Upon successful completion of the registrar transfer request, we shall immediately become the registrar of record. As set out in the terms of the respective Registry, your domain name registration term may be extended with up to two years either from the date your existing registration is set to expire or from the date the transfer is completed, provided that the total unexpired term of a registration does not exceed ten years.
Section I – Private SSL Certificates
We offer private SSL certificates to you through third party provider(s). This TOS incorporates by reference our providers’ terms and conditions. Our SSL Certificates are only available to current customers with active Hosting Services.
You need a dedicated IP address in order to use a private SSL Certificate. If there are no available dedicated IP addresses on your account, we will provide you with one as part of your Order. You may be charged additional Fees for this service.

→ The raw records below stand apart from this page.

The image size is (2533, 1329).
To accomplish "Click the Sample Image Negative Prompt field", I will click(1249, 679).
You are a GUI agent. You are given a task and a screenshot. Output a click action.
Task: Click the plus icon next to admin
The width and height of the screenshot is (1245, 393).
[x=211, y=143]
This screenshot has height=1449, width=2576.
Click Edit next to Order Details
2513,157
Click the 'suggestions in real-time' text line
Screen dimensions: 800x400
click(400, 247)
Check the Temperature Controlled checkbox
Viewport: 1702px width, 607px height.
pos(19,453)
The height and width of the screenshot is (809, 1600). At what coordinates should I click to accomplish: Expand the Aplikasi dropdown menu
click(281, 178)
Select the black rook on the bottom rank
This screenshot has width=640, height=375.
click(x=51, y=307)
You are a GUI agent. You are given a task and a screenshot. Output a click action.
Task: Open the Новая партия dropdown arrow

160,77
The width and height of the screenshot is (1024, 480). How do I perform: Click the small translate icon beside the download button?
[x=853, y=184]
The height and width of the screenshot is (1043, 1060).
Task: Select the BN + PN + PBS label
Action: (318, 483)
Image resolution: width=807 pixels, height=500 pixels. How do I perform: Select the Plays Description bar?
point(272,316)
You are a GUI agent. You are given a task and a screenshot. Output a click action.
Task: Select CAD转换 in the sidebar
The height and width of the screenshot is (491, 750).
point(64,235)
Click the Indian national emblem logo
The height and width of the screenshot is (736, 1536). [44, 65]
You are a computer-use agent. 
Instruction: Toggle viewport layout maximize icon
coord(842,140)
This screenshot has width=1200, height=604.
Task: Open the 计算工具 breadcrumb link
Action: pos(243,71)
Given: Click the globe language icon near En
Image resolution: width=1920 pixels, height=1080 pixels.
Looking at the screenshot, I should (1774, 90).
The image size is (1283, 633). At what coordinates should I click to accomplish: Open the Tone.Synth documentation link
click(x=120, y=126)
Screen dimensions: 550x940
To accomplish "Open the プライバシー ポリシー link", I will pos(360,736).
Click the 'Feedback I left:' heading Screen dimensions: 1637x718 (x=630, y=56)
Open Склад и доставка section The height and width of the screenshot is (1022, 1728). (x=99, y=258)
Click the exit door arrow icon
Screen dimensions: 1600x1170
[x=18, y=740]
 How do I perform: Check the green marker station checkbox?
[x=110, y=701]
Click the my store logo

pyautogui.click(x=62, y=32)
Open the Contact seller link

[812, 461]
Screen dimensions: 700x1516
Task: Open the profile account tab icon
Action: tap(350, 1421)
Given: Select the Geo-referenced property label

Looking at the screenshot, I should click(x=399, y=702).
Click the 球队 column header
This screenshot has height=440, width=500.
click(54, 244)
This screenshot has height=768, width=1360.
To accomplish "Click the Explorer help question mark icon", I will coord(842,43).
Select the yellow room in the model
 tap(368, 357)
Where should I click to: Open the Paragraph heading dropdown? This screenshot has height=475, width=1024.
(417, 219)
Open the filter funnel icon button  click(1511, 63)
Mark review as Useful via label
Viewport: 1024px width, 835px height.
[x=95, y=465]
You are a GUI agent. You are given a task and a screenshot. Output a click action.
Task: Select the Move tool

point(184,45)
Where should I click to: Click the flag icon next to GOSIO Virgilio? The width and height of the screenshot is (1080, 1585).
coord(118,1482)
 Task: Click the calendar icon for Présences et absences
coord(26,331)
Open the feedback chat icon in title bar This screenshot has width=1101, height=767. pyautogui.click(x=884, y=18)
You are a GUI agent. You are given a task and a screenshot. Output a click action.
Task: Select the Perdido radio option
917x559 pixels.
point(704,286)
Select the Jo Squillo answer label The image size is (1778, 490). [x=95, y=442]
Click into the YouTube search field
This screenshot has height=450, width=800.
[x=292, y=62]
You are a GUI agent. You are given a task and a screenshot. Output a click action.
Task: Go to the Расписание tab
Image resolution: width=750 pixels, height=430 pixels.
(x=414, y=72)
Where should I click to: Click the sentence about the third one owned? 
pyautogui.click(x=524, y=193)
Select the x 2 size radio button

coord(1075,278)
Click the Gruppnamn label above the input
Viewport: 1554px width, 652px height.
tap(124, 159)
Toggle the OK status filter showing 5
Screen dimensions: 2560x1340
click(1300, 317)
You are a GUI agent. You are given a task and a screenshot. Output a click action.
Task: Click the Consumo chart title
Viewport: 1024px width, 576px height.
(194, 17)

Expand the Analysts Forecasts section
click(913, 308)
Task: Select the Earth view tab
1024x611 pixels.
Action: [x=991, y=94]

iWEB365 Limited may act on your behalf for the purpose of approving your SSL certificate Order/Activation request/Renewal with the SSL provider. If you do not complete the SSL confirmation process up to five business days after your Order/Activation request/Renewal, your SSL will be canceled and no refund will be due.
We may provide certain SSL certificates for free as part of your Hosting Services or as part of a special promotion for a specific promotional Term. Any such certificate will be available for free use during the promotional Term as long as it is installed under an IP address within the iWEB365 Limited network. If you attempt to transfer away an SSL during the promotional Term, the discount or other benefit provided by the special promotion will be removed, and your account will be re-billed as if it had been set up without the special promotion. If this results in additional fees, you will be charged for those fees.
Section J – WHMCS
WHMCS is a software supplied by WHMCS Limited that allows users to manage hosting accounts, domains, recurring billing and support. The WHMCS version we provide contains a “Powered by WHMCS” link. This TOS incorporates by reference the WHMCS Limited End User License Agreement.
WHMCS can be added during the initial hosting service order to all Cloud Accounts. Additional setup fee may apply if you decide to use WHMCS for a domain different than the primary domain for your account.
You agree that iWEB365 Limited is not liable for any damages on your website that may result from any incompatibility of WHMCS and applications installed on your account.